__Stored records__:
◆ ◆ ◆ ◆ ◆ ◆ ◆
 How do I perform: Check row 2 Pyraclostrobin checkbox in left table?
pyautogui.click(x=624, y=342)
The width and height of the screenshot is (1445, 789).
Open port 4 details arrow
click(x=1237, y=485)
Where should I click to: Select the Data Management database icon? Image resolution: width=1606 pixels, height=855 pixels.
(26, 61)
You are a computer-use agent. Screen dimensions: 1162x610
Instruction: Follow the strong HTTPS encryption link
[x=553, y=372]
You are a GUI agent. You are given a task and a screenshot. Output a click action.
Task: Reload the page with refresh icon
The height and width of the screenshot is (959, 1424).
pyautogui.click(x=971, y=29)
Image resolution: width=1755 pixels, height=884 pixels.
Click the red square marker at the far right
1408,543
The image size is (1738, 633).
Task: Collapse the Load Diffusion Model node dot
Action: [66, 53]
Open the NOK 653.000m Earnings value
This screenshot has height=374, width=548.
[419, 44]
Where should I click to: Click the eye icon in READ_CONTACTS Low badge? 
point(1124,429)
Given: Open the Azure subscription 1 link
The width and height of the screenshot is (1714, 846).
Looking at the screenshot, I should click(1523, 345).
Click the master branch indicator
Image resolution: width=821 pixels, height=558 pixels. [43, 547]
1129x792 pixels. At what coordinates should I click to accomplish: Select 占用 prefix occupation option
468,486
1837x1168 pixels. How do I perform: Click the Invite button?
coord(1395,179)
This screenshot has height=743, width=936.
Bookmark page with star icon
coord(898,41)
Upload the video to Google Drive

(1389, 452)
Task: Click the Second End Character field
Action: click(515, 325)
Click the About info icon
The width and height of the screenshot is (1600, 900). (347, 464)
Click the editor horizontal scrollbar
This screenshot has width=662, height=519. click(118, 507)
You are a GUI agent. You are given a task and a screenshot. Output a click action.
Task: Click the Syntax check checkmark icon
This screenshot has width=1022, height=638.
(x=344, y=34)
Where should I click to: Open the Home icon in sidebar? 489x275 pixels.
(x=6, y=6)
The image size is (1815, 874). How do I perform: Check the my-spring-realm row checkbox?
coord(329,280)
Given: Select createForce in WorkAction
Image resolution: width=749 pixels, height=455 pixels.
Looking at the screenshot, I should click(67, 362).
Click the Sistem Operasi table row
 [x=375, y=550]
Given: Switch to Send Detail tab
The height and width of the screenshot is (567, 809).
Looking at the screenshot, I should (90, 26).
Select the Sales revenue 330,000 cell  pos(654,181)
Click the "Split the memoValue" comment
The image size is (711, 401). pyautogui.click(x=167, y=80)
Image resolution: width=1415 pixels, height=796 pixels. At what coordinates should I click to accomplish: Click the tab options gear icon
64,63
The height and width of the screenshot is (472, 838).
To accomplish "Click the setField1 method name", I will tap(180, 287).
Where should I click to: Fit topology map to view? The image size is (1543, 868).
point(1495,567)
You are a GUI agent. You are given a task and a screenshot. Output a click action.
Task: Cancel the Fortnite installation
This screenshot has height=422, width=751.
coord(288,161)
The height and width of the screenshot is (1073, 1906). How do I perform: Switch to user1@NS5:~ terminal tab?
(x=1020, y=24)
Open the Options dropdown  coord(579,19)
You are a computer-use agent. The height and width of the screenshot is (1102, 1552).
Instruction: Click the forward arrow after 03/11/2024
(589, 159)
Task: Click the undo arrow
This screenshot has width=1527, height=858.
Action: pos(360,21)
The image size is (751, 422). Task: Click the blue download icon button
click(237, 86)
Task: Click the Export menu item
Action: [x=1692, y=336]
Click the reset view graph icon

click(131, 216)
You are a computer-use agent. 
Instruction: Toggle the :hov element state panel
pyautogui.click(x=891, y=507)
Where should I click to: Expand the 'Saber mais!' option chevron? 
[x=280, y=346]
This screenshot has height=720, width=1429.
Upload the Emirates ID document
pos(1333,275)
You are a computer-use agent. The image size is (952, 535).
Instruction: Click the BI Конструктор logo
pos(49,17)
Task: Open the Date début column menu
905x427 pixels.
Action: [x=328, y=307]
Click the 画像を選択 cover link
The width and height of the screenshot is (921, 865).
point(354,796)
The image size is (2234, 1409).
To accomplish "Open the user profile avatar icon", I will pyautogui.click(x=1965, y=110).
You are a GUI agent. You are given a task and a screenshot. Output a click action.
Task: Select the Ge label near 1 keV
◆ ◆ ◆ ◆ ◆ ◆ ◆
__Prompt__:
What you return should be the lines from the beginning of the records through the one that contains "Image resolution: width=1755", repeated exactly and with no additions.

__Task solution__:
 How do I perform: Check row 2 Pyraclostrobin checkbox in left table?
pyautogui.click(x=624, y=342)
The width and height of the screenshot is (1445, 789).
Open port 4 details arrow
click(x=1237, y=485)
Where should I click to: Select the Data Management database icon? Image resolution: width=1606 pixels, height=855 pixels.
(26, 61)
You are a computer-use agent. Screen dimensions: 1162x610
Instruction: Follow the strong HTTPS encryption link
[x=553, y=372]
You are a GUI agent. You are given a task and a screenshot. Output a click action.
Task: Reload the page with refresh icon
The height and width of the screenshot is (959, 1424).
pyautogui.click(x=971, y=29)
Image resolution: width=1755 pixels, height=884 pixels.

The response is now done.